À ce moment précis, la dynamique de la discussion changea. Ababacar, avec sa naturelle autorité, avait rapidement rebondi : « Doudou, je suis ton grand frère, mais tu es le doyen dans l’activité. Cette Conférence des Écoles, tu la présides, bien sûr. »
Moustapha Guirassy avait acquiescé, puis partagé avec nous son analyse de la situation.
« Pape Madické avait-il déjà parlé à mes deux amis ? » me suis-je demandé, sans réellement obtenir de réponse. La musique me semblait si parfaite. La messe était dite.
À ce moment-là, je ne pouvais m’empêcher de sourire, conscient que, comme souvent, Ababacar ne me laissait ni le choix ni le temps de faire quoi que ce soit d’autre. Son droit d’aînesse, hérité de notre appartenance commune au quartier du nord de l’île, Lodo, était implacable. Je lui devais obéissance, au risque de recevoir les foudres de mes aînés à Saint-Louis.

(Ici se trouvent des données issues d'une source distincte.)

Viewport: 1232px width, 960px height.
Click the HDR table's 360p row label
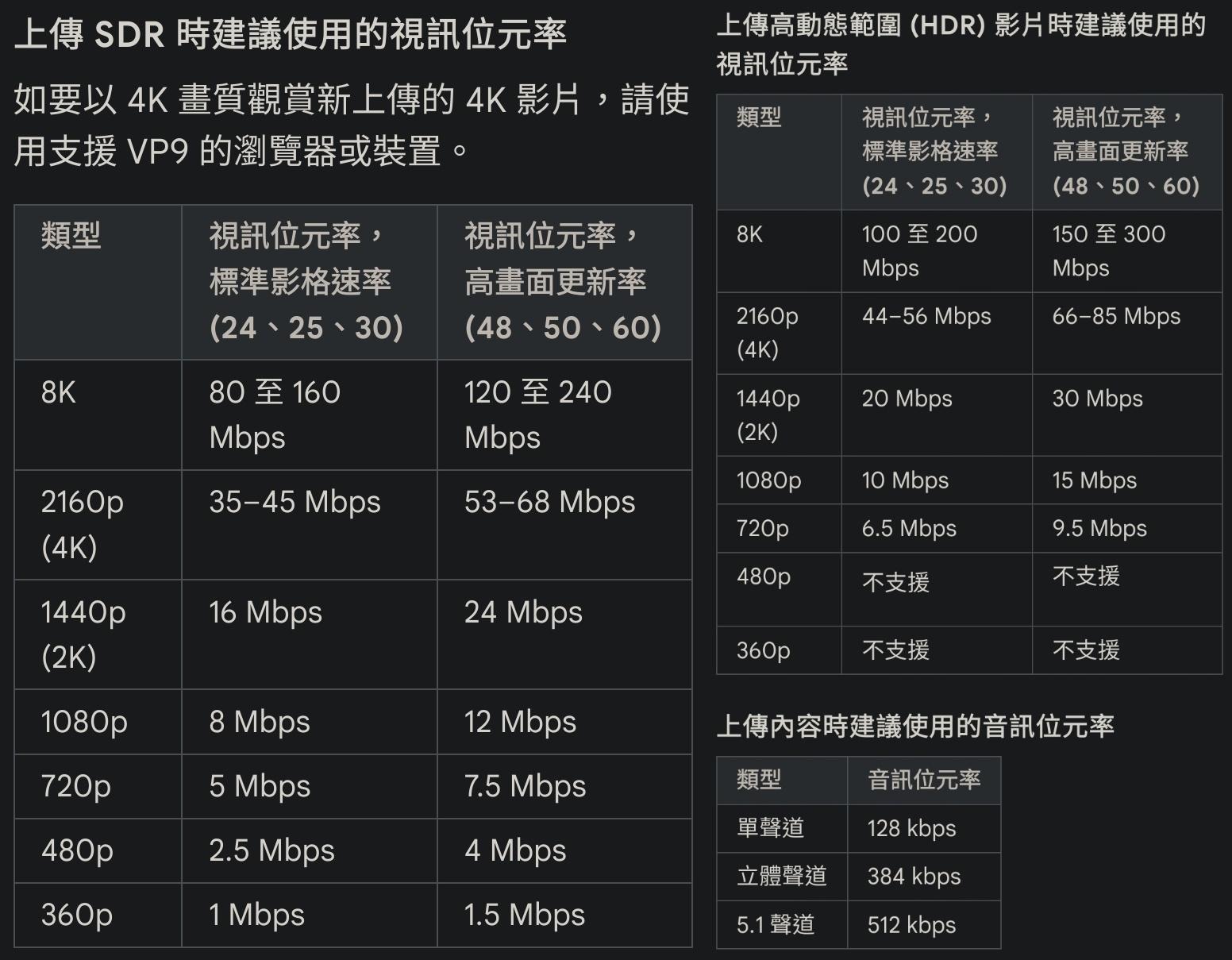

Combien de fois, dans nos parcours, ai-je demandé à Pape Madické d’être le facilitateur, lui l’ami, le cadet commun. La concurrence était saine.
Ainsi, cette amorce de conversation se transforma en un engagement concret : la naissance de la Conférence des Grandes Écoles (CGE). Dans les mois qui ont suivi, avec notre quatuor d’initiés, nous avons posément et méthodiquement jeté les bases de cette initiative ambitieuse. L’idée trouvait écho.
La relève
Nombreux sont les instants où, avec une tendresse teintée de sagesse, nous avons pensé ce tableau inachevé. En véritable aîné, celui que j’ai toujours appelé « Grand Babacar » s’est fait le gardien de mes réflexions, m’interpellant du haut de son expérience à chaque grande décision, qu’il s’agisse des accords entre l’ISM et l’IAM, ou bien encore de cette audacieuse ouverture de capital de l’ISM. Je garde en mémoire ses rappels à l’ordre.
Nulle surprise. Comment résister à une telle main tendue, à un aîné qui, comme un phare, éclaire le chemin ?
Aujourd’hui, c’est à mon tour de poser ce regard sur nos enfants, Yasmine et Aziz. Ma fierté incommensurable.